YOUR LEGAL WRITES: Buy cheap, buy twice
Kathryn E. Brown Nov. 29, 2007, 1:45am
Once upon a time, a marketing director tried to remain budget-conscious by purchasing lesser-quality items and trinkets to give away as client gifts.
Much to her horror, she learned months later that a bag full of the company-monogrammed items had been delivered to a charitable thrift shop, priced as high as $5, and as low as 25 cents. The unpopular items were donated for two reasons –- the shirts had shrunk and the key chains were flimsy. Clearly, the marketing director was embarrassed and vowed to choose more wisely next time.
Generous gift giving has become both trendy (as in Oprah's Favorite Things) and strategic. Business consultants remind client relations managers that gifts aren't worth giving if they aren't useful as well as impressive. In addition, gifts are sometimes better received if the tokens of appreciation aren't branded with a logo or name of any kind, which sends a message of selflessness.

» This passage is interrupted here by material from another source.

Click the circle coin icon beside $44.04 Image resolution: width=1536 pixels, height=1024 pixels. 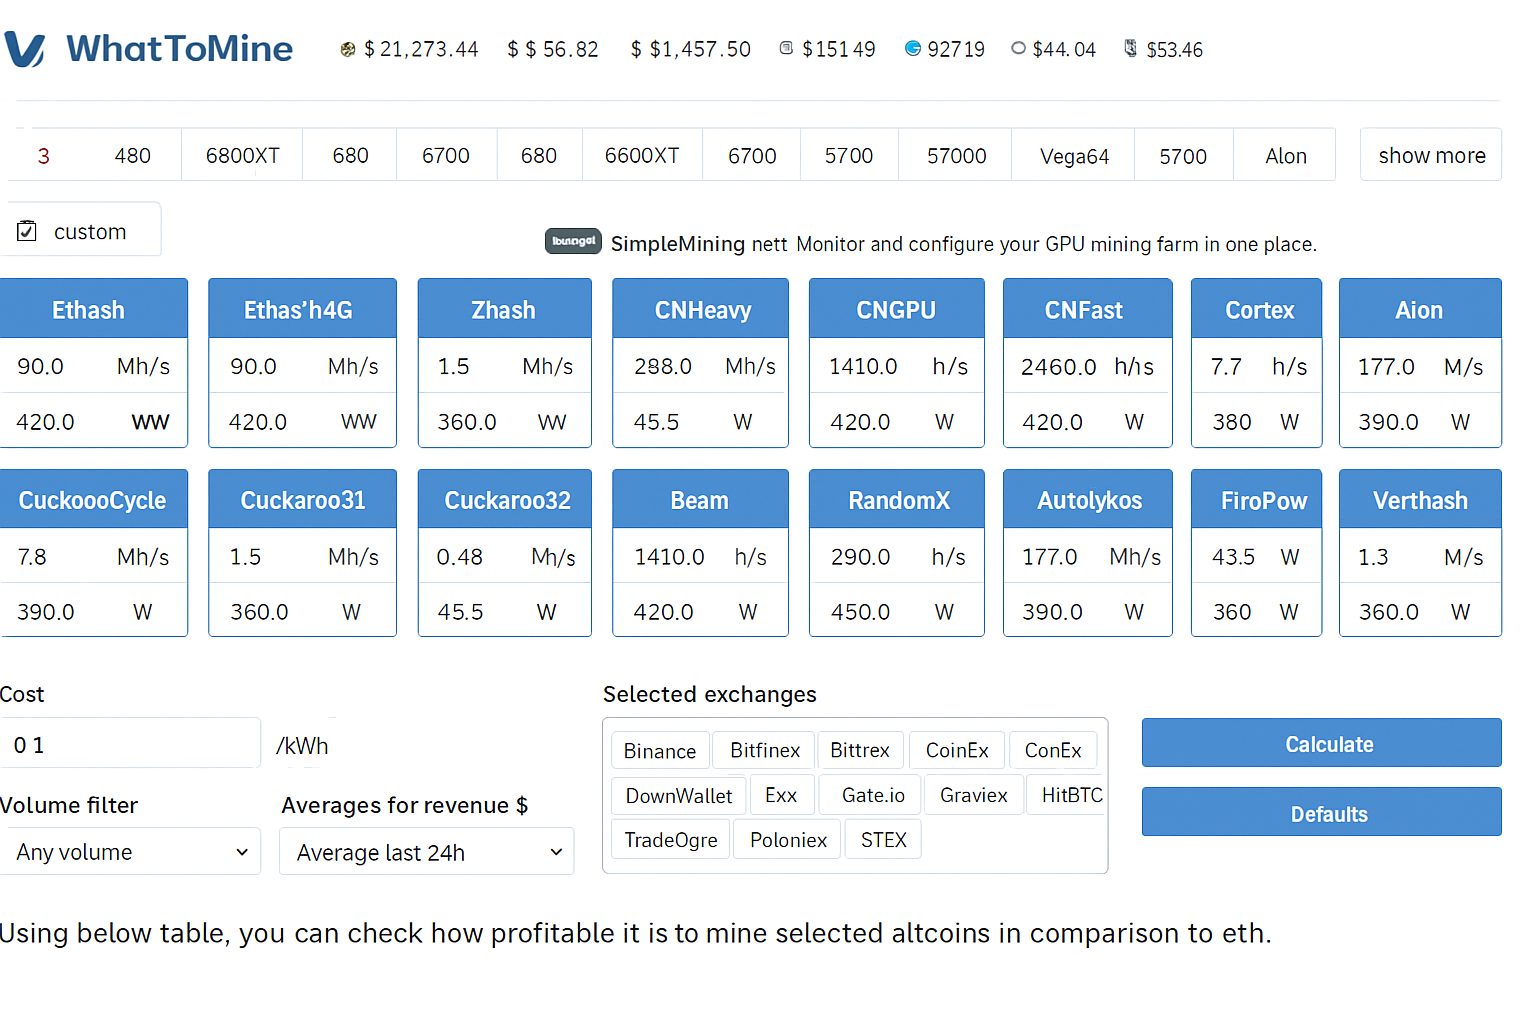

However, if a company or law firm is determined to send gifts to its finest clients, then these 10 status-obvious gifts may be the perfect ideas:
* The Open-Top Tote by Lands' End has become a necessary piece of luggage, used for vacation getaways or a container for beach towels and other summer items. The canvas carryall voted "best value" by the Wall Street Journal, can be ordered in a range of sizes and colors, and monogramming is complimentary.
* L.L. Bean's Direct to Business Web site offers a wide variety of client gifts, but one noteworthy item is the Weekend Blanket, which is water resistant, but still extremely soft. The L.L. Bean signature plaid design makes this blanket a wise choice for men or women.

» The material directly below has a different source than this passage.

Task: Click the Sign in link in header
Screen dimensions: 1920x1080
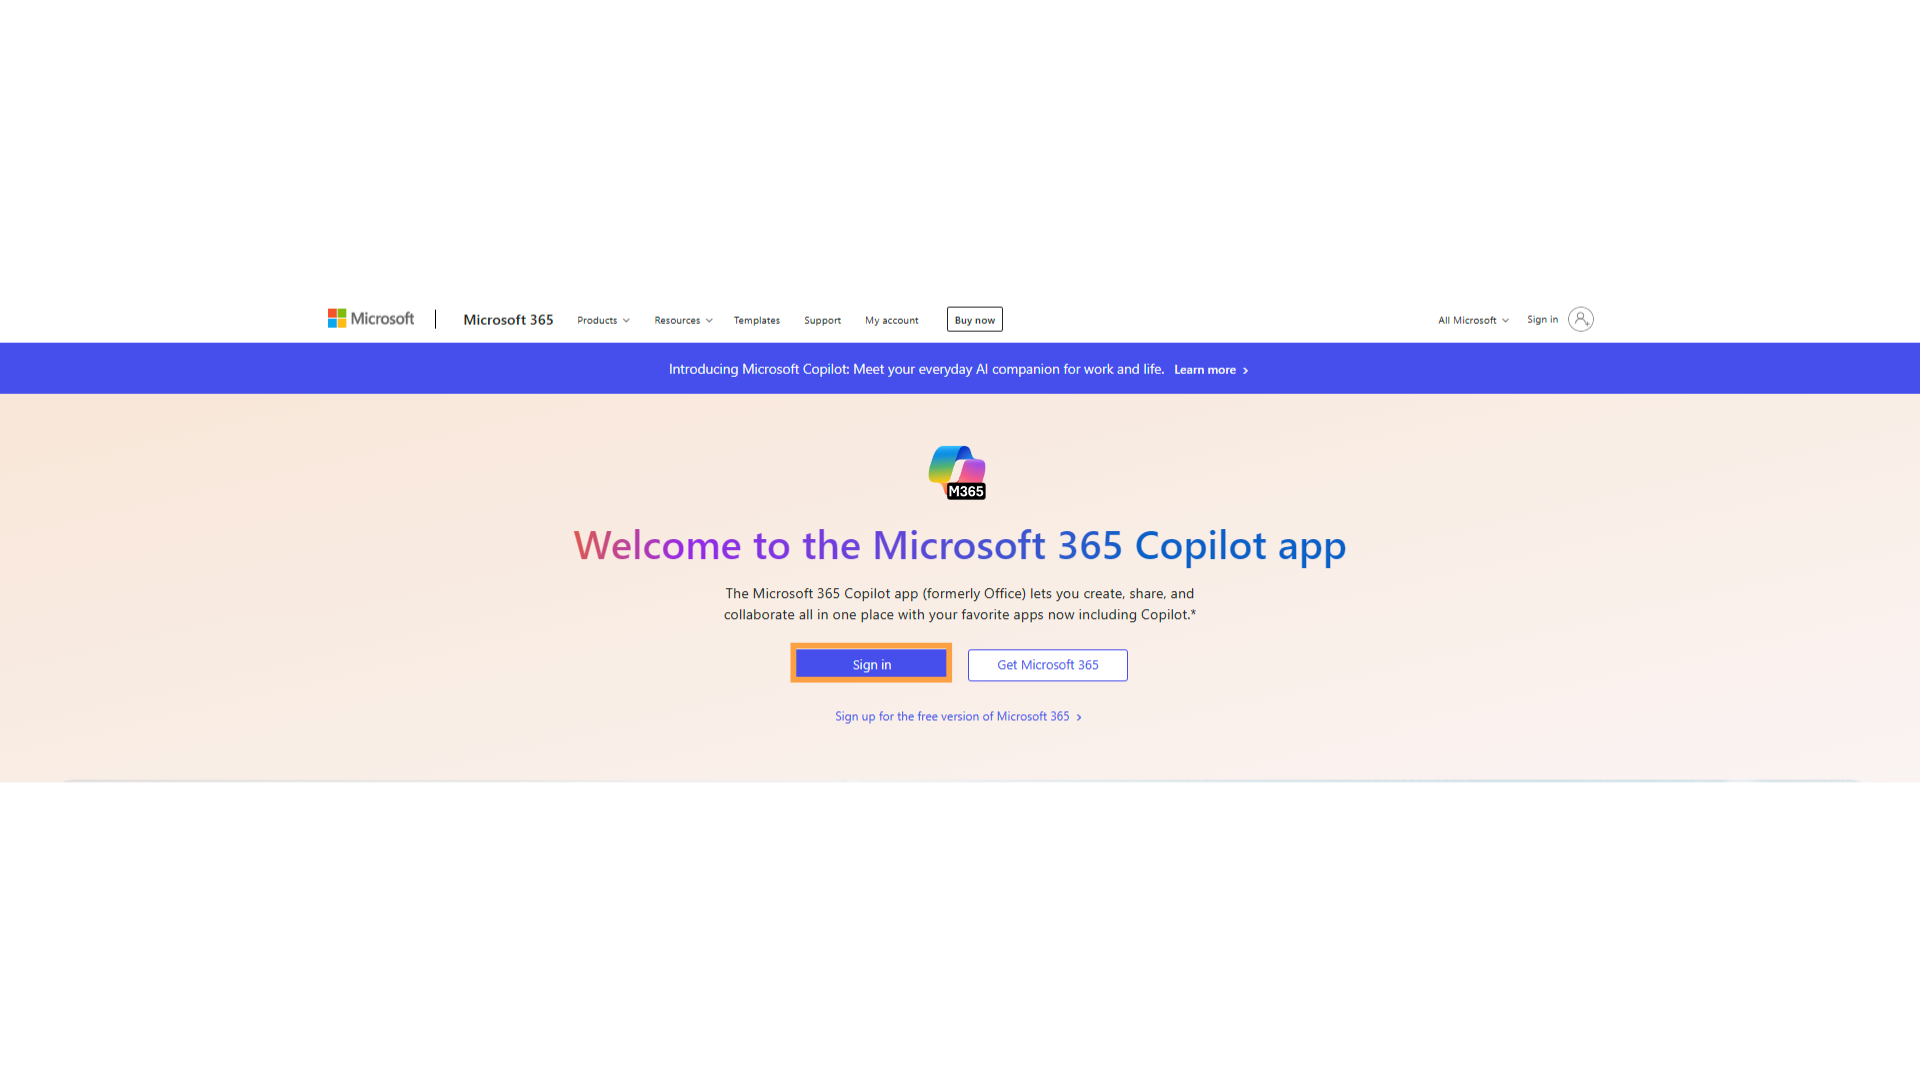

* For classic, old-school personalities who romanticize the art of handwriting and note taking, a collection of sophisticated fountain pens can be found at Levenger, a store that sells "tools for serious readers." Catalog and Web pages are filled with matching leather-bound journals, agendas, and folios.
* Nothing may say "good taste" more so than Neiman Marcus and the famous store's corporate gift department. Inside, shoppers can purchase a tin of the legendary chocolate chip cookies, which are often backordered due to high demand.

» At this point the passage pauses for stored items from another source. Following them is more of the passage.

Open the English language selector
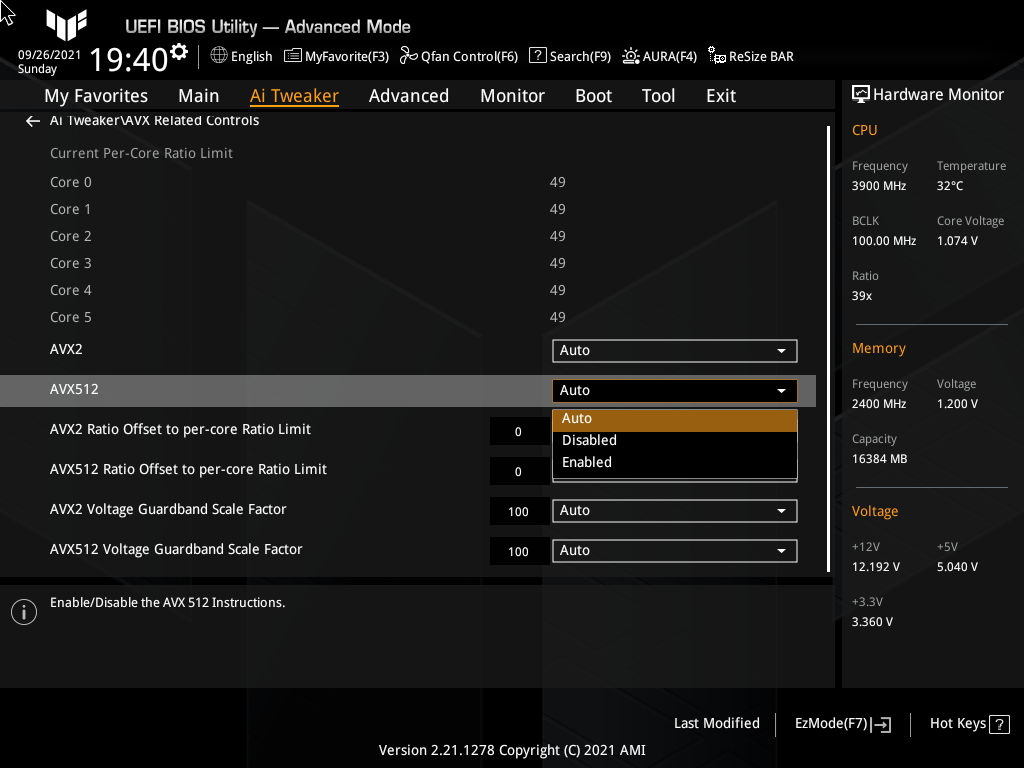The height and width of the screenshot is (768, 1024). click(x=241, y=56)
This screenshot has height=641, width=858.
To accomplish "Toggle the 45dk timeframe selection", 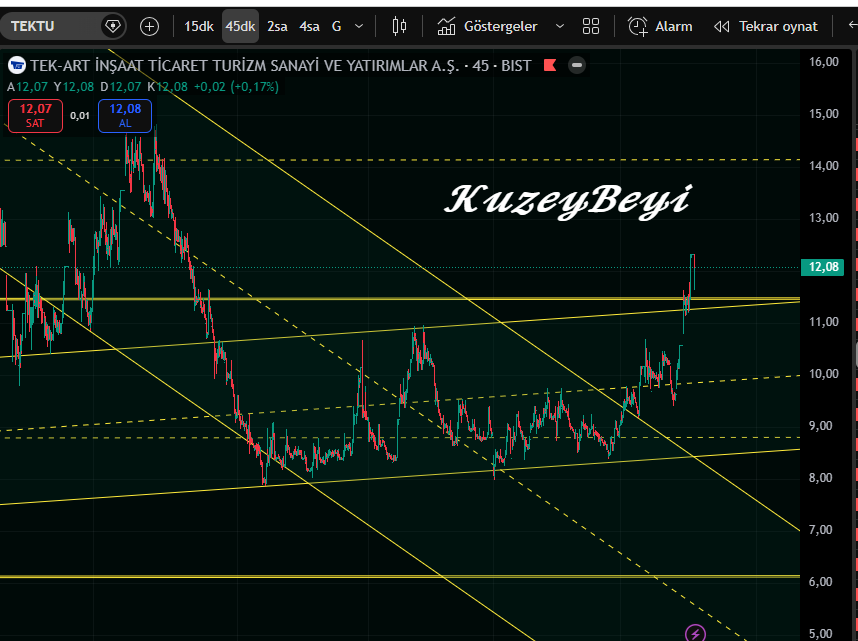I will pos(240,26).
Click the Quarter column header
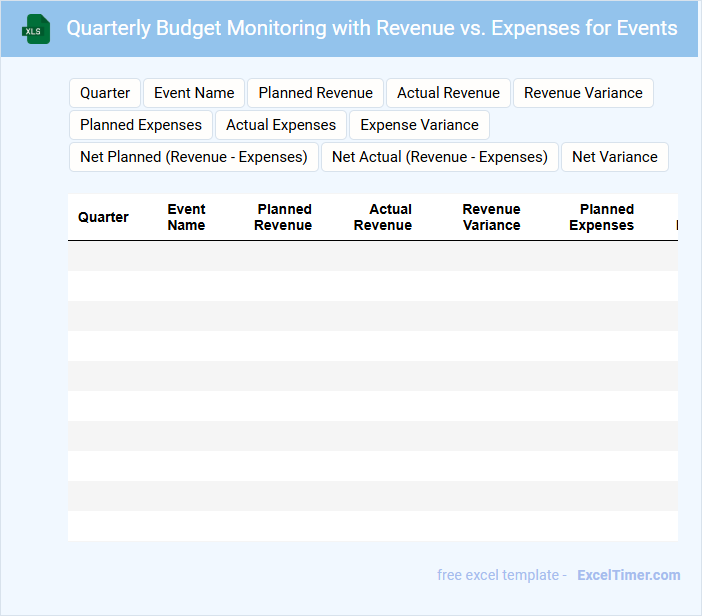The image size is (702, 616). pyautogui.click(x=103, y=217)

* If they can't be delivered before the holidays, then a good ole' fruitcake is always a safe bet –- especially if it's made by the pastry chefs at The Greenbrier. Now that non-registered guests can browse through the hotel's many distinctive boutiques and gourmet shops, taking home some of the Jolly G's signature selections is quite simple.
* Epicures might also be excited to receive an autographed cookbook by famous caterer and East Hampton celebrity, Ina Garten, of the Food Network's popular show, "Barefoot Contessa." Garten's products can be found at Capitol Market, but a personalized cookbook has to be ordered through her own Web site.
* If a traditional box of chocolates simply doesn't do this year, then upgrading to a sterling collection of truffles may solve problems. Dylan's Candy Bar of New York City is the rave among children and adults alike, including buyers at Saks Fifth Avenue who now carry an exclusive line of the young connoisseur's products and baskets. Dylan Lauren is the daughter of famous fashion designer, Ralph Lauren, and she has made her own trademark of fame through retro candies and sweet indulgences.
* Avoiding food and drinks altogether is easy if a well-seasoned shopper knows about Red Envelope. The store refers to itself as "the place for unique holiday gifts" and lives up to its slogan with a line of business necessities that are wrapped elegantly. For clients in the financial world, Red Envelope suggests an Asian money tree in a sculptural pot. Some believers claim that good luck follows each unfurling leaf.
* Ladies recognize a Vera Bradley purse from a mile away, but many people aren't familiar with the style maker's executive line of gifts labeled "Baekgaard Ltd." Colorful leather goods meet technical accessories in an array of MP3 cases that conceal unsightly cords. The company's check lining is both conservative and professional looking.
* If the thought that counts has to be out of the box, then the robin's egg blue one is the only way to go. Tiffany and Company's "Color of Dreams" holiday campaign is certain to drum up a series of oohs and ahs. The Tiffany for Business Web site suggests Swiss Movements (a.k.a. "clock") for the distinguished client. After all, the appropriately memorable gift commemorates a valuable working relationship.
Oh, and what happened to the poor marketing director who learned that her company's apparel and key chains had ended up in a charitable thrift store? Well, I searched through every rounder and bin and bought it all back!
Brown is the managing member of The Write Word LLC, a professional writing and editing agency based in Charleston.